[Extracted data entries]
○ ○ ○ ○ ○
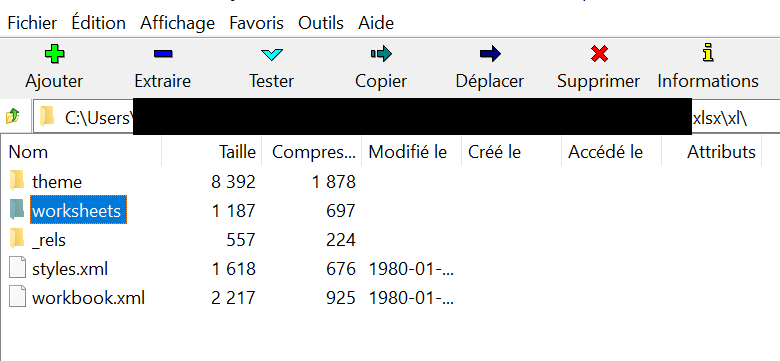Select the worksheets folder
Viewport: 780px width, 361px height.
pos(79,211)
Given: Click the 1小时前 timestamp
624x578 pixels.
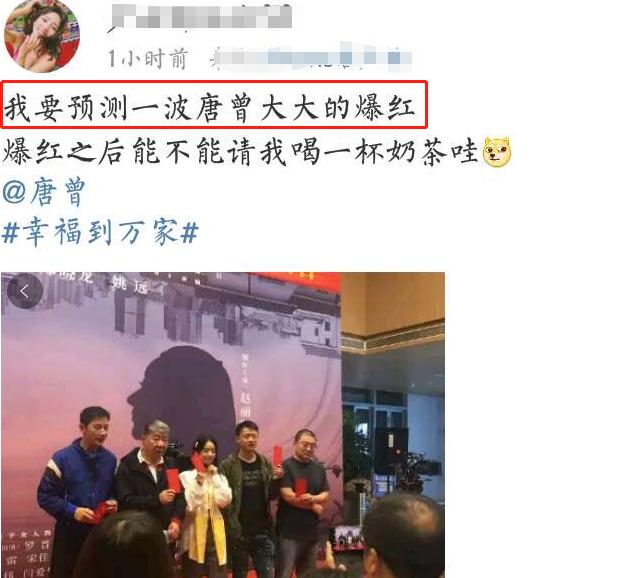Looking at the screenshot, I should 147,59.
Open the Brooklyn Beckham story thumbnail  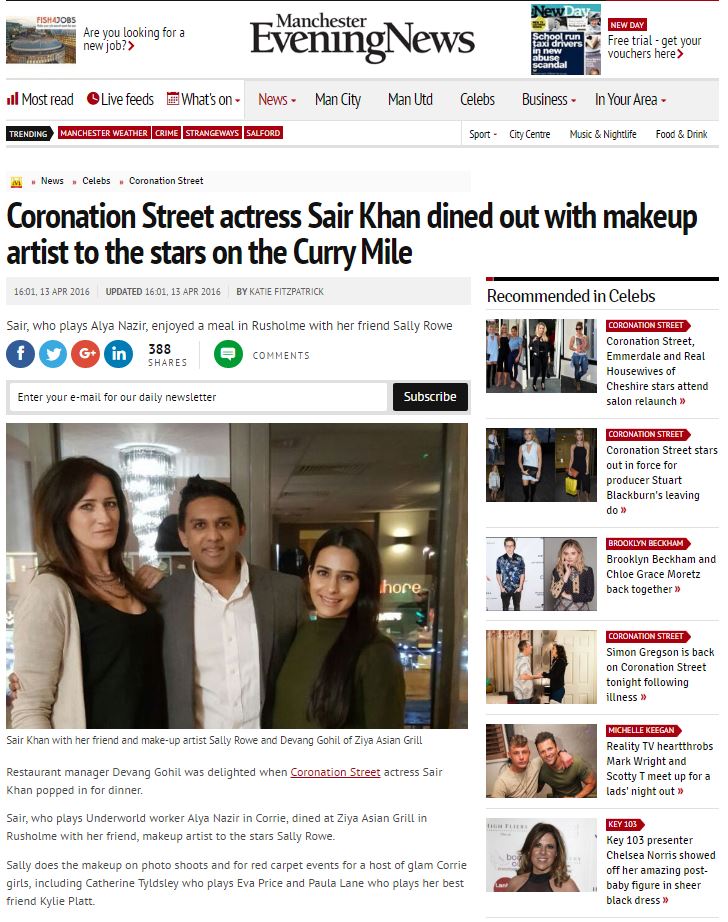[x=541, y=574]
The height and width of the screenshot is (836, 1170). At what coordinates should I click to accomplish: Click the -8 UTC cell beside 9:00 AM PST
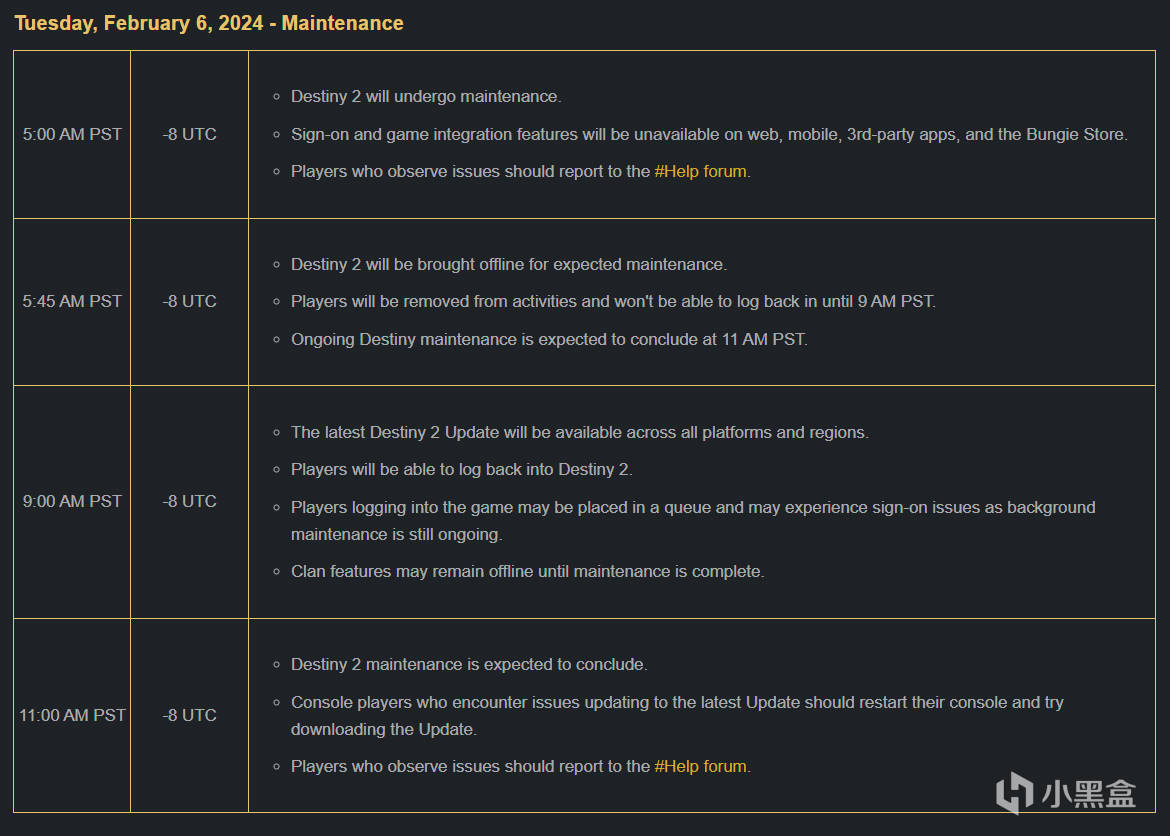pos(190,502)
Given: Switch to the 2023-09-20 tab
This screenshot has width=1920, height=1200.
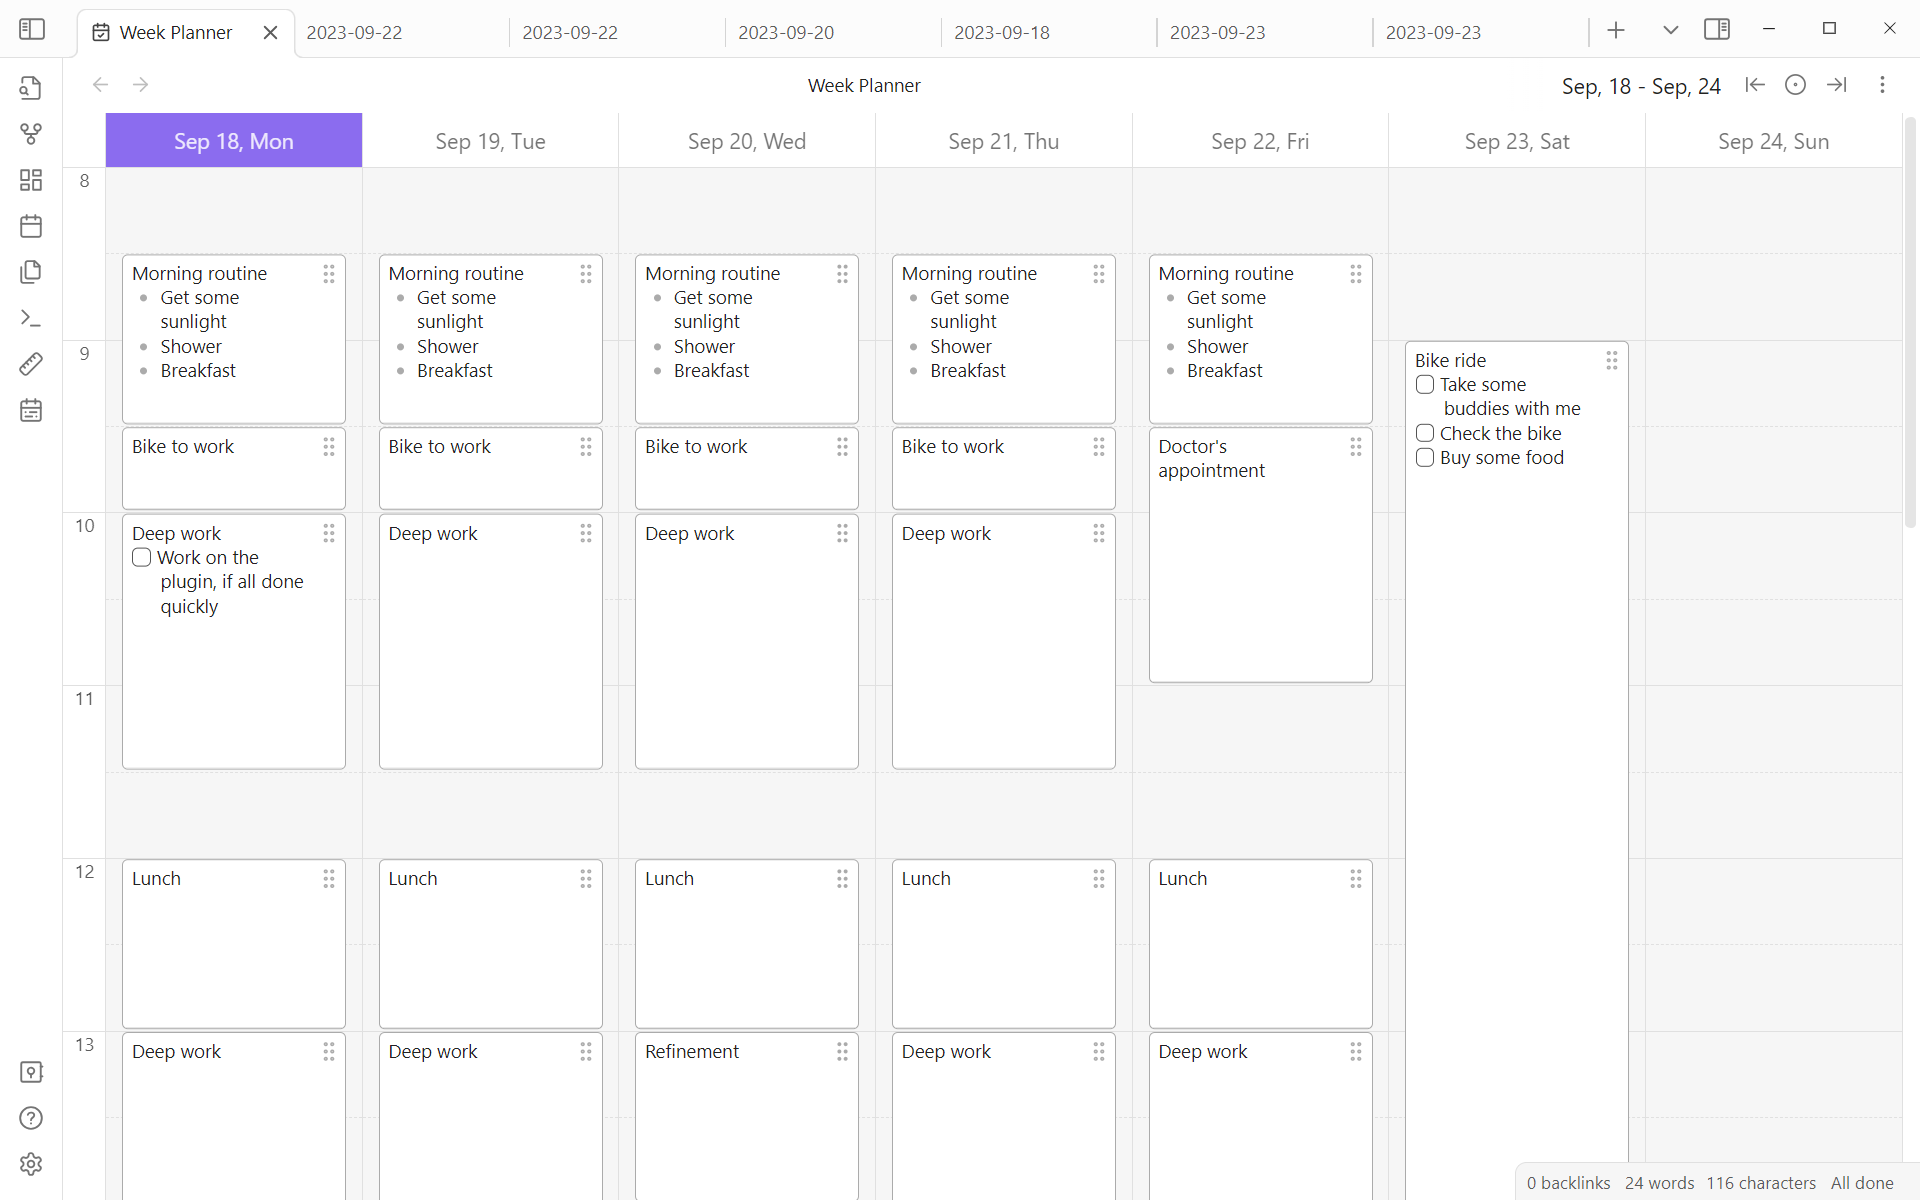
○ ○ ○ ○ ○
**TASK:** Pick out each line in the items above that includes the string "width", and copy those lines.

**SOLUTION TO THIS EXERCISE:**
Viewport: 780px width, 361px height.
The height and width of the screenshot is (836, 1170). At what coordinates should I click to accomplish: Click the -8 UTC cell beside 9:00 AM PST
This screenshot has width=1920, height=1200.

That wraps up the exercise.